Although the availability of archaeological data is increasing progressively, the speed
of the paradigm change for their release and
reuse is not improving in parallel with their
production in either the heritage management or academic worlds, as has been stated
in some works (Whysel 2015). However, the
success of some of the cited initiatives would
not only represent significant progress in archaeological research with new opportunities
for development, the ability to compare results
and to make the resources invested in them
cost-effective (Kansa and Kansa 2013), but the
qualification of preventive and urgent archaeological interventions could also be planned
in an increasingly effective way in line with
improvements to the efficiency of access to
pre-existing information (D’Andrea 2013).
However, for broad-spectrum Open Archaeology to be put into practice, it has to be
incentivised through public initiatives linked
to, for example, the dissemination of already
existing data, knowledge of which can, on occasion, be seen to be very limited (Costa et al.
2012; Agenjo-Bullón and Hernández-Carrascal 2019), to it being valued in processes to
award competitive projects in tenders and the
promotion of actions to drive its reuse.

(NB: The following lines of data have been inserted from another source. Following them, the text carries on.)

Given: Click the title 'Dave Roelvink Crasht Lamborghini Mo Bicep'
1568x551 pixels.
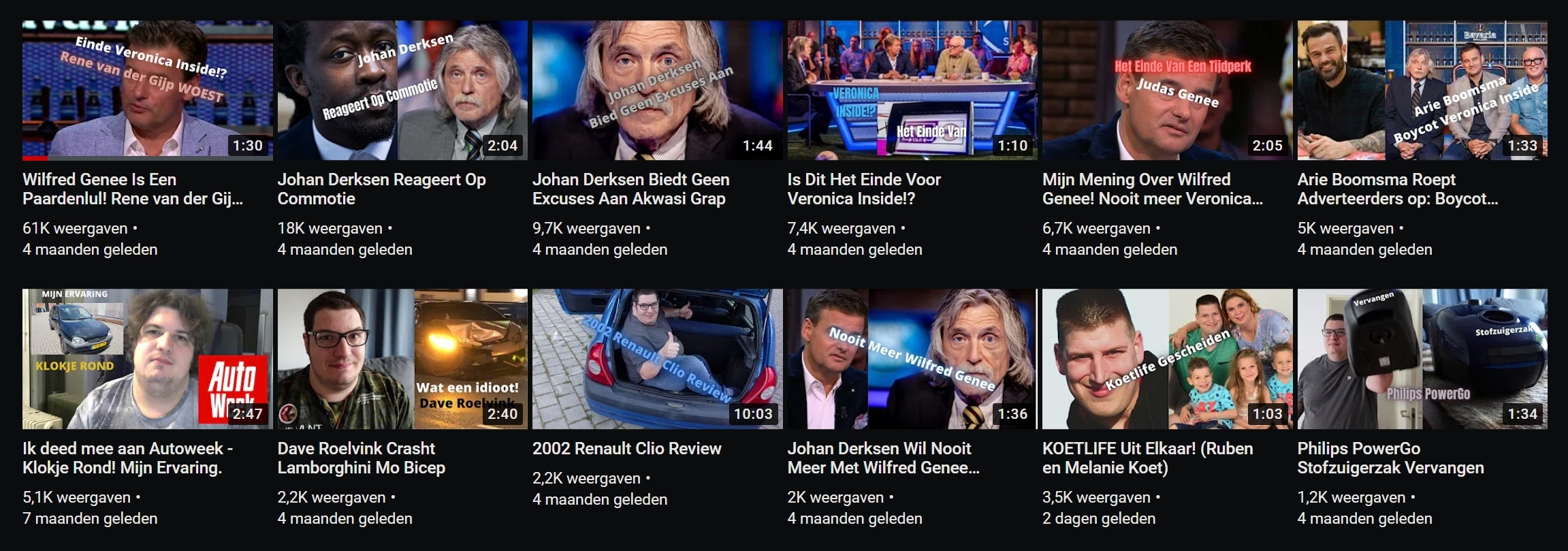Looking at the screenshot, I should (x=361, y=458).
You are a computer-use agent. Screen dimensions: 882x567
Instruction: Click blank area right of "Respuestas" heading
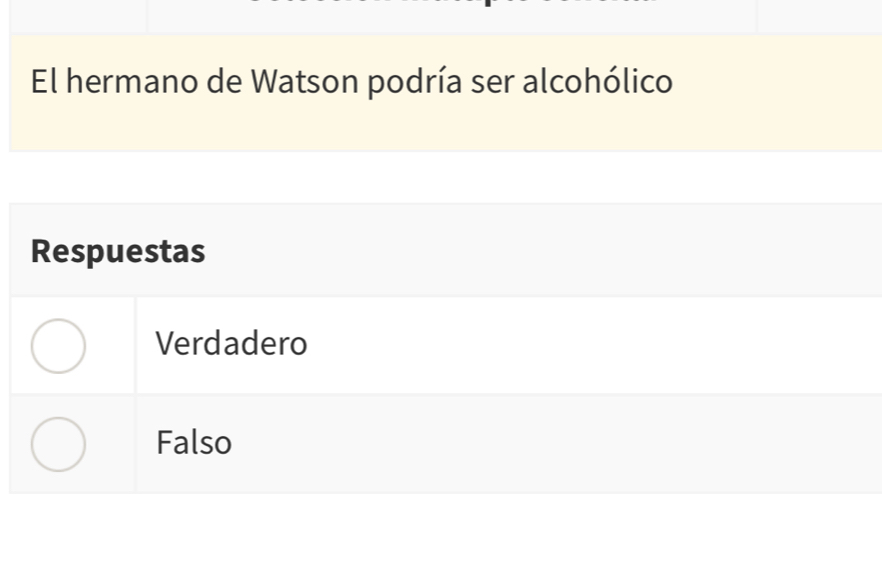click(550, 252)
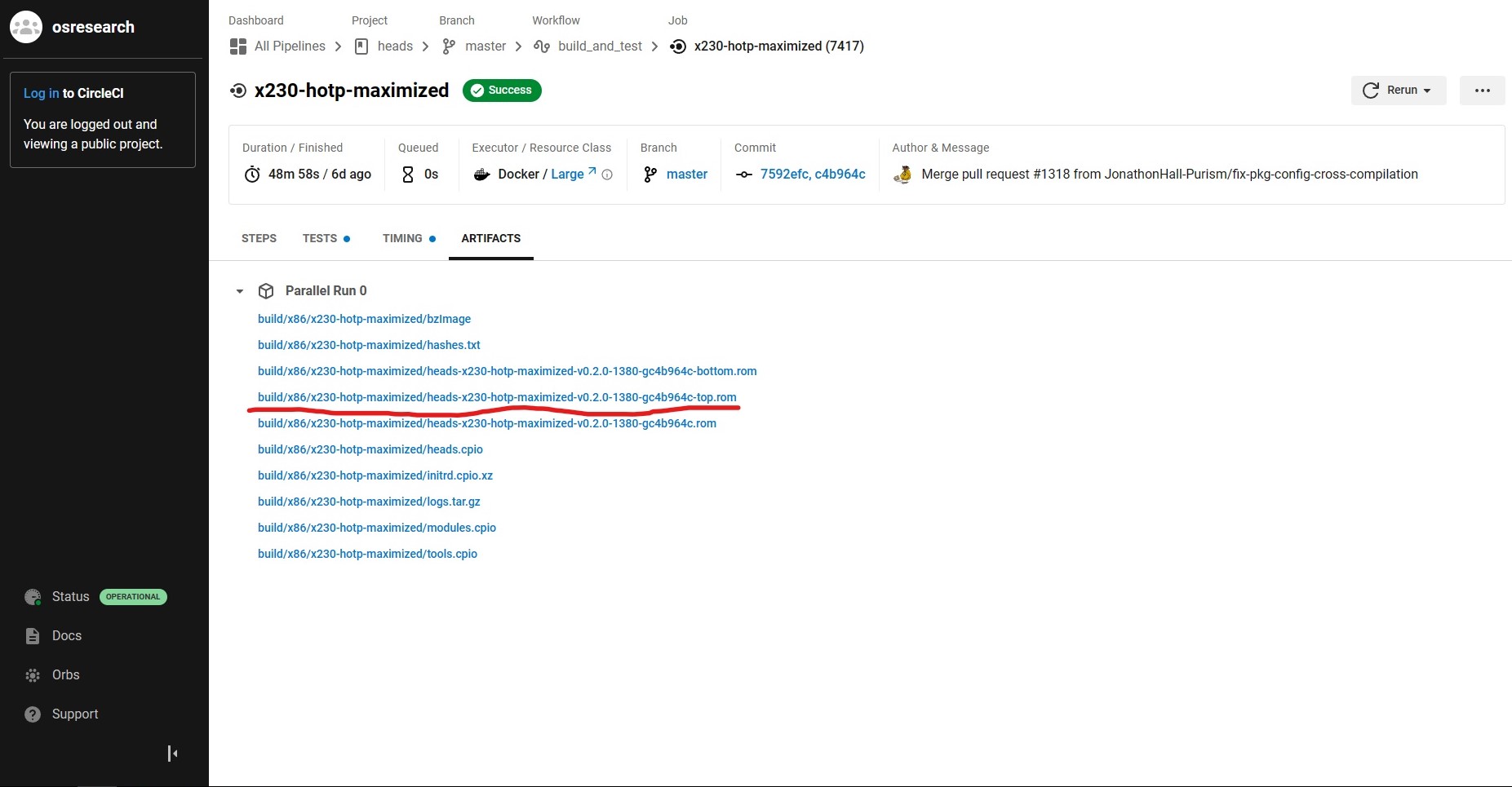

Encapsulated knowledge, knowledge to which access is restricted or which is difficult for the
public at large to understand would not seem
to be the best path to sparking an appreciation
of the archaeological heritage, having its value
acknowledged and furthering its preservation
Fernández Cacho, S. Complutum 32(2) 2021: 443-457
as a scientific, cultural, social and economic
territorial asset.
All this leads to the conclusion that in the
discipline of archaeology, in the medium term,
progress will have to be made in the provision
of open and interconnected data and structured
information, in the generation of knowledge
distributed and managed in a shared fashion
and in driving competitive excellence research
with free access and open data as another parameter of quality to complete the cycle. In
order to achieve this, it would be desirable to
improve the quality and standardization of the
metadata, so that datasets can be more easily
related, which still depends on the investment
of time and human resources dedicated to this
task. The Data Archiving and Networked Services (https://dans.knaw.nl) of the Netherlands
can be an example in this regard, as it defines
clear guidelines, also for the digital exchange
of archaeological data. At the same time, it
might be necessary to start bringing professionals in the fields of documentation and social mediation into the research teams, in the
same way that collaboration with professionals
in physical anthropology, geology, chemistry
and many other disciplines and areas associated with the natural sciences already seems to
have been accepted.
EPILOGUE: One example of an extraordinary achievement that science can accomplish through information sharing has, without
doubt, been to obtain a COVID-19 vaccine in
an extremely short period of time. Perhaps, as
the British daily newspaper The Guardian reported in December 2020, this experience has
changed science forever (Sample 2020).
Acknowledgements
Funding for this work has been received from
the LAPat Project, the Open Heritage Laboratory, of whose research team the author is a
member. The LAPat Project has been funded
by the Andalusian Government`s Andalusian
Research, Development and Innovation Plan
(PY18-4334). I would like to thank César
González Pérez (Incipit-CSIC) for his revision
of this text and his valuable suggestions.